Dubbed ODoH, the protocol uses proxy servers to anonymize where a DNS query comes from

iPhone and Cloudflare website

Engineers from Cloudflare and Apple say they’ve developed a new way to prevent your internet service provider (ISP) from knowing which websites you visit.

As reported by TechCrunch, the engineers developed a protocol called ‘Oblivious DNS-over-HTTPS (ODoH) that uses a combination of encryption and proxies to prevent snooping on web history. To fully understand ODoH, however, you need to understand a few things about how the internet works.
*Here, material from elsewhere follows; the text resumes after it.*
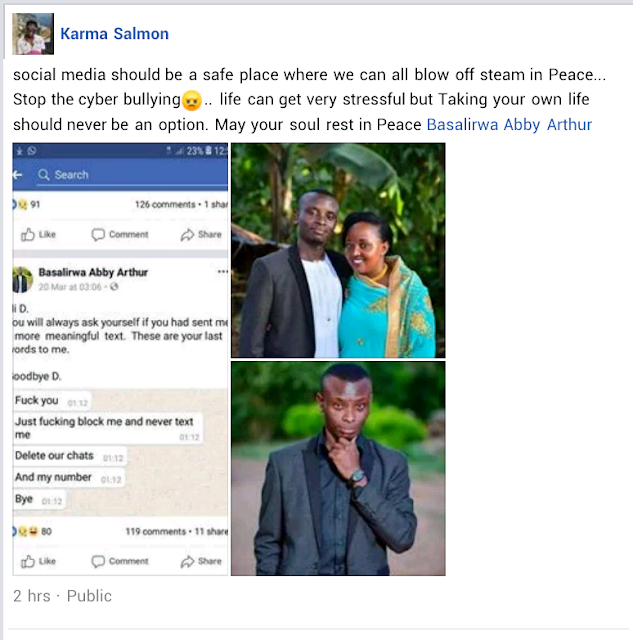Open Karma Salmon profile picture
This screenshot has height=640, width=633.
click(x=33, y=34)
In short, when you visit a website in your browser, it uses a Domain Name System (DNS) to turn the web address into a machine-readable IP address. Unfortunately, this process isn’t encrypted, which means when you load a page, the DNS query can be intercepted and read. Worse, it means the DNS your computer queries will know which sites you visit. Since many people don’t change their DNS, they’re likely using their ISP’s DNS, thus sharing their internet history with that ISP.

A while back, U.S. ISPs kicked up a bit of a stink over Google’s plan to add a technology called DNS-over-HTTPS (DoH) to Chrome. DoH encrypts DNS queries, which can prevent attackers from intercepting them and redirecting unaware users to malicious websites instead. While DoH is a benefit to internet users and privacy, it doesn’t prevent DNS resolvers from seeing which sites you visit.
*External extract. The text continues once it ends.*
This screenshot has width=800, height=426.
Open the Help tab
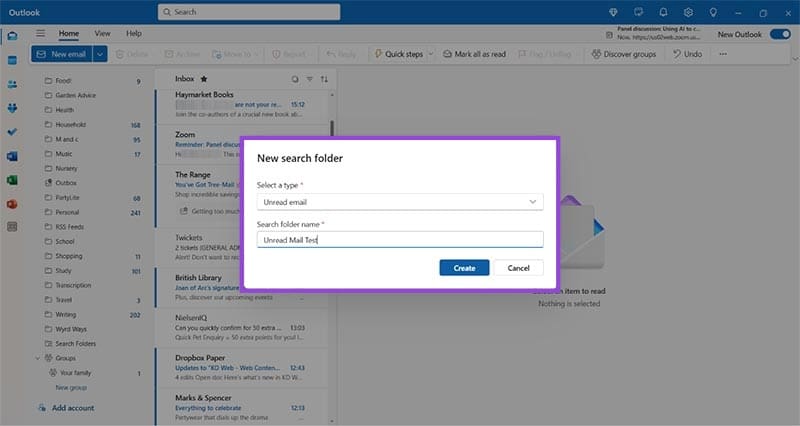133,33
ODoH uses proxies servers to separate the user from the query

ODoH hopes to solve that last issue by encrypting DNS queries and then passing them through a proxy server. Thanks to the encryption, the proxy can’t see what’s in the query, plus the proxy prevents the DNS resolver from seeing who sent the query in the first place.

Cloudflare’s head of research, Nick Sullivan, told TechCrunch that ODoH page loading times are “practically indistinguishable” from DoH and shouldn’t significantly impact browsing speed.

While ODoH is a step in the right direction for improving online privacy, it isn’t perfect. One issue is that ODoH needs separate proxy and DNS resolvers — in other words, controlled by separate entities. If a company controls both the DNS resolver and proxy, it isn’t difficult for it to piece together the decrypted DNS query with who sent the query in the first place.

Sullivan told TechCrunch that a few partner organizations already run proxies and that early adopters can try out ODoH through Cloudflare’s 1.1.1.1 DNS resolver. However, it could take some time before ODoH is baked into browsers and operating systems, which depends on when the Internet Engineering Task Force certifies ODoH as a standard.